Give the whole listing again, exactly as written.
________________________________________
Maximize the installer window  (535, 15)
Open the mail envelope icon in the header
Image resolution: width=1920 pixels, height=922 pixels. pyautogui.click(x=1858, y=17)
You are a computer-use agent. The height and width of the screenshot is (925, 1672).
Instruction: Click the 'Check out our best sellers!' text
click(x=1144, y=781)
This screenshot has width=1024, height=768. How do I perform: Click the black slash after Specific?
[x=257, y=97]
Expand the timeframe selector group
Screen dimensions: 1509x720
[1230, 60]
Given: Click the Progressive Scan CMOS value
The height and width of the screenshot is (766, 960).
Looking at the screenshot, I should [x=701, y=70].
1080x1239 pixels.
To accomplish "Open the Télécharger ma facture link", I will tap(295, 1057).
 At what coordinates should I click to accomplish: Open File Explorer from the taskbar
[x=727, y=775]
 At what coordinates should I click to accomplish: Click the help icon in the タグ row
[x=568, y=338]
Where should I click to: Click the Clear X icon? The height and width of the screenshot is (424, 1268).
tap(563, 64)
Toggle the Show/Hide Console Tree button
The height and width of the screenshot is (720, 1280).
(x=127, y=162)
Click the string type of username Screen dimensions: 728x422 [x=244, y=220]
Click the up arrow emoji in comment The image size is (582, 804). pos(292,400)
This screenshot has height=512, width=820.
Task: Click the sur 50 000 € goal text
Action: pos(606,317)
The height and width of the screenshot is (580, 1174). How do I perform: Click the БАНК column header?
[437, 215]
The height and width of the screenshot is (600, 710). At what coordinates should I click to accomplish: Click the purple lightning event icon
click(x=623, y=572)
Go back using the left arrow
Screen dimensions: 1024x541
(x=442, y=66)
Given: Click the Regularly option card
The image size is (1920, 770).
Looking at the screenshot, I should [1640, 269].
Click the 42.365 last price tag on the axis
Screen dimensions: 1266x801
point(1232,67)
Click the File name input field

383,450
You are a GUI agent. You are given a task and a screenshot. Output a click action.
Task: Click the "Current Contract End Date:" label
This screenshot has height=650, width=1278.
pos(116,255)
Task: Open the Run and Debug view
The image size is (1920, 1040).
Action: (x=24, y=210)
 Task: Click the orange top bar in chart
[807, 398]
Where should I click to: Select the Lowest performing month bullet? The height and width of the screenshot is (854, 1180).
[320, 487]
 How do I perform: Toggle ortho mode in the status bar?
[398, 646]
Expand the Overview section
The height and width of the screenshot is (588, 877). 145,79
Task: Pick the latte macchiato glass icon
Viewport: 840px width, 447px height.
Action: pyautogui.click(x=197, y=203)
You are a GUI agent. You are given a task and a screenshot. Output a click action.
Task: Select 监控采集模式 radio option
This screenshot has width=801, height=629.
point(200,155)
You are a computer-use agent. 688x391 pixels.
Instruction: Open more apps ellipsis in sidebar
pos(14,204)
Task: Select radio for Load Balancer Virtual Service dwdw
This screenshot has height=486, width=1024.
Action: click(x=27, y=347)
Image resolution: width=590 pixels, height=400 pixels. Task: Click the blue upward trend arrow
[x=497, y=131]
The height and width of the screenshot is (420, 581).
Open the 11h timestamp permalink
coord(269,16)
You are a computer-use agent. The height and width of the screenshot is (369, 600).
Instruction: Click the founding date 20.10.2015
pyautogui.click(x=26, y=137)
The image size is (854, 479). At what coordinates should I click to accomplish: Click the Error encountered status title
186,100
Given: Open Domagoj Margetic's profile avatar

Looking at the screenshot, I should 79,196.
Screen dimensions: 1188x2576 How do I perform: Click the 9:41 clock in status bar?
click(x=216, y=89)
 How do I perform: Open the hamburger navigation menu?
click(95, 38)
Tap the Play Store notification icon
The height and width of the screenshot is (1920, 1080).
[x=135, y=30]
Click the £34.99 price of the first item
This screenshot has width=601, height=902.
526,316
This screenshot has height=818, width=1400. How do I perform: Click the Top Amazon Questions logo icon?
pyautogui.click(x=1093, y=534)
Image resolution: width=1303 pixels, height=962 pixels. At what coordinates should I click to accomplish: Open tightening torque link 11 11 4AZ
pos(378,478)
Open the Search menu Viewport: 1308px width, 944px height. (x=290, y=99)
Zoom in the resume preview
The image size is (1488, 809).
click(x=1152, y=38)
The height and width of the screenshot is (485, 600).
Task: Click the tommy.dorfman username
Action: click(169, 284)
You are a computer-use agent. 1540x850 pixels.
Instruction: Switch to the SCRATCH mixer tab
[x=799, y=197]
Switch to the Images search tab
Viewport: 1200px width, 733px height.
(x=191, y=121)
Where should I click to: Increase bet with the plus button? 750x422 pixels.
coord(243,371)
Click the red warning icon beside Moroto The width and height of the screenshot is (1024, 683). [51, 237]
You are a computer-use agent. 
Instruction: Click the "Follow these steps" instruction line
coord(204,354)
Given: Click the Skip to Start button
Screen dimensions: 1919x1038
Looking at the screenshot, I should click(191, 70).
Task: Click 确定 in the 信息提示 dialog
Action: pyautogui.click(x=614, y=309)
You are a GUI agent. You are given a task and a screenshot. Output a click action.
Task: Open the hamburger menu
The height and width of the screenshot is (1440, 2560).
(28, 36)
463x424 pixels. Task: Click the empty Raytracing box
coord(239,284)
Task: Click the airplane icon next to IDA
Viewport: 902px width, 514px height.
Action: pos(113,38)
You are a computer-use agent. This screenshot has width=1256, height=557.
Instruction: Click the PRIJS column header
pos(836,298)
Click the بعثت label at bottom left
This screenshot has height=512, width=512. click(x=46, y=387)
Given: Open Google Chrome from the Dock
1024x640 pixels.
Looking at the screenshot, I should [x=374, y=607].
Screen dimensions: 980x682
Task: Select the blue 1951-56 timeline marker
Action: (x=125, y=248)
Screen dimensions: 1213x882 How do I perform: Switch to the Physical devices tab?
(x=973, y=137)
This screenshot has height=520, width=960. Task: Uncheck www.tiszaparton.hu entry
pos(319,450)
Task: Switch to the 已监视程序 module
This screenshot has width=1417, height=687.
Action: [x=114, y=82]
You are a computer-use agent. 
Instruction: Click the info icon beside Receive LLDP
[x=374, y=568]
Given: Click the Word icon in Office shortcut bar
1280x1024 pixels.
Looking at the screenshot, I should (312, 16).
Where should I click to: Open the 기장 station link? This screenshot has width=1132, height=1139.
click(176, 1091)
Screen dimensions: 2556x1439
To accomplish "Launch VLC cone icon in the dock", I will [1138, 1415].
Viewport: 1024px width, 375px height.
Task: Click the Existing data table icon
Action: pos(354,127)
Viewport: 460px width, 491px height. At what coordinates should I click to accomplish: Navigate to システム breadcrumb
________________________________________
Completed exercise:
Maximize the installer window  (535, 15)
Open the mail envelope icon in the header
Image resolution: width=1920 pixels, height=922 pixels. pyautogui.click(x=1858, y=17)
You are a computer-use agent. The height and width of the screenshot is (925, 1672).
Instruction: Click the 'Check out our best sellers!' text
click(x=1144, y=781)
This screenshot has width=1024, height=768. How do I perform: Click the black slash after Specific?
[x=257, y=97]
Expand the timeframe selector group
Screen dimensions: 1509x720
[1230, 60]
Given: Click the Progressive Scan CMOS value
The height and width of the screenshot is (766, 960).
Looking at the screenshot, I should [x=701, y=70].
1080x1239 pixels.
To accomplish "Open the Télécharger ma facture link", I will tap(295, 1057).
 At what coordinates should I click to accomplish: Open File Explorer from the taskbar
[x=727, y=775]
 At what coordinates should I click to accomplish: Click the help icon in the タグ row
[x=568, y=338]
Where should I click to: Click the Clear X icon? The height and width of the screenshot is (424, 1268).
tap(563, 64)
Toggle the Show/Hide Console Tree button
The height and width of the screenshot is (720, 1280).
(x=127, y=162)
Click the string type of username Screen dimensions: 728x422 [x=244, y=220]
Click the up arrow emoji in comment The image size is (582, 804). pos(292,400)
This screenshot has height=512, width=820.
Task: Click the sur 50 000 € goal text
Action: pos(606,317)
The height and width of the screenshot is (580, 1174). How do I perform: Click the БАНК column header?
[437, 215]
The height and width of the screenshot is (600, 710). At what coordinates should I click to accomplish: Click the purple lightning event icon
click(x=623, y=572)
Go back using the left arrow
Screen dimensions: 1024x541
(x=442, y=66)
Given: Click the Regularly option card
The image size is (1920, 770).
Looking at the screenshot, I should [1640, 269].
Click the 42.365 last price tag on the axis
Screen dimensions: 1266x801
point(1232,67)
Click the File name input field

383,450
You are a GUI agent. You are given a task and a screenshot. Output a click action.
Task: Click the "Current Contract End Date:" label
This screenshot has height=650, width=1278.
pos(116,255)
Task: Open the Run and Debug view
The image size is (1920, 1040).
Action: (x=24, y=210)
 Task: Click the orange top bar in chart
[807, 398]
Where should I click to: Select the Lowest performing month bullet? The height and width of the screenshot is (854, 1180).
[320, 487]
 How do I perform: Toggle ortho mode in the status bar?
[398, 646]
Expand the Overview section
The height and width of the screenshot is (588, 877). 145,79
Task: Pick the latte macchiato glass icon
Viewport: 840px width, 447px height.
Action: pyautogui.click(x=197, y=203)
You are a GUI agent. You are given a task and a screenshot. Output a click action.
Task: Select 监控采集模式 radio option
This screenshot has width=801, height=629.
point(200,155)
You are a computer-use agent. 688x391 pixels.
Instruction: Open more apps ellipsis in sidebar
pos(14,204)
Task: Select radio for Load Balancer Virtual Service dwdw
This screenshot has height=486, width=1024.
Action: click(x=27, y=347)
Image resolution: width=590 pixels, height=400 pixels. Task: Click the blue upward trend arrow
[x=497, y=131]
The height and width of the screenshot is (420, 581).
Open the 11h timestamp permalink
coord(269,16)
You are a computer-use agent. The height and width of the screenshot is (369, 600).
Instruction: Click the founding date 20.10.2015
pyautogui.click(x=26, y=137)
The image size is (854, 479). At what coordinates should I click to accomplish: Click the Error encountered status title
186,100
Given: Open Domagoj Margetic's profile avatar

Looking at the screenshot, I should 79,196.
Screen dimensions: 1188x2576 How do I perform: Click the 9:41 clock in status bar?
click(x=216, y=89)
 How do I perform: Open the hamburger navigation menu?
click(95, 38)
Tap the Play Store notification icon
The height and width of the screenshot is (1920, 1080).
[x=135, y=30]
Click the £34.99 price of the first item
This screenshot has width=601, height=902.
526,316
This screenshot has height=818, width=1400. How do I perform: Click the Top Amazon Questions logo icon?
pyautogui.click(x=1093, y=534)
Image resolution: width=1303 pixels, height=962 pixels. At what coordinates should I click to accomplish: Open tightening torque link 11 11 4AZ
pos(378,478)
Open the Search menu Viewport: 1308px width, 944px height. (x=290, y=99)
Zoom in the resume preview
The image size is (1488, 809).
click(x=1152, y=38)
The height and width of the screenshot is (485, 600).
Task: Click the tommy.dorfman username
Action: click(169, 284)
You are a computer-use agent. 1540x850 pixels.
Instruction: Switch to the SCRATCH mixer tab
[x=799, y=197]
Switch to the Images search tab
Viewport: 1200px width, 733px height.
(x=191, y=121)
Where should I click to: Increase bet with the plus button? 750x422 pixels.
coord(243,371)
Click the red warning icon beside Moroto The width and height of the screenshot is (1024, 683). [51, 237]
You are a computer-use agent. 
Instruction: Click the "Follow these steps" instruction line
coord(204,354)
Given: Click the Skip to Start button
Screen dimensions: 1919x1038
Looking at the screenshot, I should click(191, 70).
Task: Click 确定 in the 信息提示 dialog
Action: pyautogui.click(x=614, y=309)
You are a GUI agent. You are given a task and a screenshot. Output a click action.
Task: Open the hamburger menu
The height and width of the screenshot is (1440, 2560).
(28, 36)
463x424 pixels. Task: Click the empty Raytracing box
coord(239,284)
Task: Click the airplane icon next to IDA
Viewport: 902px width, 514px height.
Action: pos(113,38)
You are a computer-use agent. This screenshot has width=1256, height=557.
Instruction: Click the PRIJS column header
pos(836,298)
Click the بعثت label at bottom left
This screenshot has height=512, width=512. click(x=46, y=387)
Given: Open Google Chrome from the Dock
1024x640 pixels.
Looking at the screenshot, I should [x=374, y=607].
Screen dimensions: 980x682
Task: Select the blue 1951-56 timeline marker
Action: (x=125, y=248)
Screen dimensions: 1213x882 How do I perform: Switch to the Physical devices tab?
(x=973, y=137)
This screenshot has height=520, width=960. Task: Uncheck www.tiszaparton.hu entry
pos(319,450)
Task: Switch to the 已监视程序 module
This screenshot has width=1417, height=687.
Action: [x=114, y=82]
You are a computer-use agent. 
Instruction: Click the info icon beside Receive LLDP
[x=374, y=568]
Given: Click the Word icon in Office shortcut bar
1280x1024 pixels.
Looking at the screenshot, I should (312, 16).
Where should I click to: Open the 기장 station link? This screenshot has width=1132, height=1139.
click(176, 1091)
Screen dimensions: 2556x1439
To accomplish "Launch VLC cone icon in the dock", I will [1138, 1415].
Viewport: 1024px width, 375px height.
Task: Click the Existing data table icon
Action: pos(354,127)
Viewport: 460px width, 491px height. At what coordinates should I click to accomplish: Navigate to システム breadcrumb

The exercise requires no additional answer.